Version: v2.3 print this page

Custom Script

Users can write custom logic for handling the file results in a python script. The script should follow the template specified below in order to work. The script needs to be defined in the 'DocumentHandler' class. Users can define other methods according to their requirements but the main logic needs to be defined in the 'execute_custom_script' method in the class. We have provided a script template which the users can take reference from in order to run the script

Script Template

As mentioned in in the template below, the script constructor would initialize the parameters such as file metadata and results returned from the business rules(if any). There are some sample methods for getting and setting result values and also for flagging the file or a target key for review. There are also a couple of methods related to textract-queries which are just added for reference

import logging
import boto3

LOGGER = logging.getLogger()
LOGGER.setLevel(logging.INFO)

class DocumentHandler:
    def __init__(self, metadata, results):
    """Class constructor

    Args:
        metadata (object): Object containing metadata that can be useful in the script
            Sample -> {
                "FileKey": <s3_path_of_raw_file>,
                "TextractOutputFileKey": <s3_path_of_textract_output_file>,
                "AWSRegion": "",
                "DataBucketName": <S3_bucket_containing_raw_and_textract_output_files>,
                "ConfigBucketName": <S3_bucket_containing_config_file_if_present>,
                "ConfigFileKey": <s3_path_of_config_file_if_present>
            }
        results (object): Object containing the key-value pairs returned from business rules along with some review details: {
            Results: {
                <key1>: <value>,
                <key2>: <value>,
                ...
            },
            "ReviewStatus": "not-required"/"pending-review" -> Review Status at the file level
            "Message": "" -> Add a message at file level
            "KeyLevelReviewDetails": {
                <key>: {
                    "FlagForReview": True/False, -> Flag a key for review
                    "Message": "", -> Add a message at a key level
                    "FlaggedBy": ""
                }
            } - Review Status at an individual key level
        }
    """
    self.metadata = metadata
    self.results = results
    self.output_dataset_keys = metadata['OutputDatasetKeys']
    self.AWS_REGION = metadata['AWSRegion']
    self.DATA_BUCKET_NAME = metadata['DataBucketName']

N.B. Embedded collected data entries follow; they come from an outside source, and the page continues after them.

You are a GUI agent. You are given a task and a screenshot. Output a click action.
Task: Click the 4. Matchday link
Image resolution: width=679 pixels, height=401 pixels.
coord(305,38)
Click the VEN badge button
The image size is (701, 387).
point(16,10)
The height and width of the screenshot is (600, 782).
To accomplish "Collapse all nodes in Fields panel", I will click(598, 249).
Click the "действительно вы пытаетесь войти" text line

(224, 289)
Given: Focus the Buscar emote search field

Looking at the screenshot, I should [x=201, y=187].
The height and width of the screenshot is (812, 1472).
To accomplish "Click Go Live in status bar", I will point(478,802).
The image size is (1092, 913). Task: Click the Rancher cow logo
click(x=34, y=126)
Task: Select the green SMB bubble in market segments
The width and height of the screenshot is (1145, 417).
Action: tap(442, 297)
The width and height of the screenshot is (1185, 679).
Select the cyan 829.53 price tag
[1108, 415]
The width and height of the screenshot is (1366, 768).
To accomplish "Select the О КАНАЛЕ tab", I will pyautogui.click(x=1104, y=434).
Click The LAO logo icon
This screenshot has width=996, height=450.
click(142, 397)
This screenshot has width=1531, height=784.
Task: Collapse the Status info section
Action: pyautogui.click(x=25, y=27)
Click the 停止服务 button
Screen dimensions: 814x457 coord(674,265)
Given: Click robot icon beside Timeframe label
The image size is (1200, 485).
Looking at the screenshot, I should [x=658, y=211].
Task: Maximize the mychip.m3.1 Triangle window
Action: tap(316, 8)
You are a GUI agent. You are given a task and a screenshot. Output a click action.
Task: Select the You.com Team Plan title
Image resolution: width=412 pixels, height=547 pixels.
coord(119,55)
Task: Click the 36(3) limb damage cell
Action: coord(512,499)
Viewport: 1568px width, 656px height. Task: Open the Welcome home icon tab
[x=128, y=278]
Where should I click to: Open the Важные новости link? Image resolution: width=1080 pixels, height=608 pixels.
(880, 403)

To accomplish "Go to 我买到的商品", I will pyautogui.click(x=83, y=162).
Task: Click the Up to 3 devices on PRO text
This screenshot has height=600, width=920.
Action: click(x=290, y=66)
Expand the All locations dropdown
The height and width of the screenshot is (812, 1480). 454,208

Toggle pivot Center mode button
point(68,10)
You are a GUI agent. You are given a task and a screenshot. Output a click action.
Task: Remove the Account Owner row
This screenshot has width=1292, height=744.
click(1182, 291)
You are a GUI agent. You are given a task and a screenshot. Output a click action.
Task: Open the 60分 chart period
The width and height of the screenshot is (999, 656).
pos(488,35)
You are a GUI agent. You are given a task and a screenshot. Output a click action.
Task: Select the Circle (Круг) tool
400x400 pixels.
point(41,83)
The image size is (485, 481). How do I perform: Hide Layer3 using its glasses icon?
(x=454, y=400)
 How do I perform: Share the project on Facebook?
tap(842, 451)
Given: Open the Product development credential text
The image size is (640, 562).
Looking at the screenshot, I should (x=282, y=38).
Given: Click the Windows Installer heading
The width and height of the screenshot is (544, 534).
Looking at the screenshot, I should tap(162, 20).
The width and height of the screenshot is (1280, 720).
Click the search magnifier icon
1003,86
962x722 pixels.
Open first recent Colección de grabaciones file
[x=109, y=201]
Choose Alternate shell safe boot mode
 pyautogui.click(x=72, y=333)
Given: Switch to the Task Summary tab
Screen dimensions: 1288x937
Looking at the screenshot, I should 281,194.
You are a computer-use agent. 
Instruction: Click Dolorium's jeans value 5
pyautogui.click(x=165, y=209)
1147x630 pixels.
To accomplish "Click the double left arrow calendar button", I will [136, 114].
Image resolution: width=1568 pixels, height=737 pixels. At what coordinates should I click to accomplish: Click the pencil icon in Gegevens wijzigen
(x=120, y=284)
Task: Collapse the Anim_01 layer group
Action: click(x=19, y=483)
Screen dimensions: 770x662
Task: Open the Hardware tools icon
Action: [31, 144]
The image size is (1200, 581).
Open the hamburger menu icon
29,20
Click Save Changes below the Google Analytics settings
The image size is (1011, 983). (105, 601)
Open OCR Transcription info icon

    def get_results_object(self):
        """Returns all the key and values in results
        Args:
        """
        return self.results['Results']

    def get_result_value(self, output_key):
        """Returns the value corresponding to a given key
        Args:
            output_key (string): Key whose value needs to be fetched
        """
        if output_key in self.output_dataset_keys:
            return self.results['Results'][output_key]
        else:
            LOGGER.error("The given key does not exist in the result data")

    def set_result_value(self, output_key, result_value):
        """Update the value corresponding to the given key
        Args:
            output_key (string): Key whose value needs to be updated
            result_value (string): Updated value corresponding to the given key
        """
        if output_key in self.output_dataset_keys:
            self.results['Results'][output_key] = result_value
        else:
            LOGGER.error("The provided key - %s is not a part of the OutputDatasetKeys", output_key)

    def flag_file(self, message = ''):
        """Flag the file for review

        Args:
            message (str, optional): Message stating the reason for flagging. Defaults to ''.
        """
        self.results['ReviewStatus'] = 'pending-review'
        if message:
            self.results['Message'] = message

    def flag_result(self, output_key, message = ''):
        """Flag a particular key for review

        Args:
            output_key (string): Key that needs to be flagged
            message (str, optional): Message stating the reason for flagging. Defaults to ''.
        """
        if output_key in self.output_dataset_keys:
            self.results['KeyLevelReviewDetails'][output_key]['FlagForReview'] = True
            if message:
                self.results['KeyLevelReviewDetails'][output_key]['Message'] += f"\n{message}"
        else:
            LOGGER.error("The provided key - %s is not a part of the OutputDatasetKeys", output_key)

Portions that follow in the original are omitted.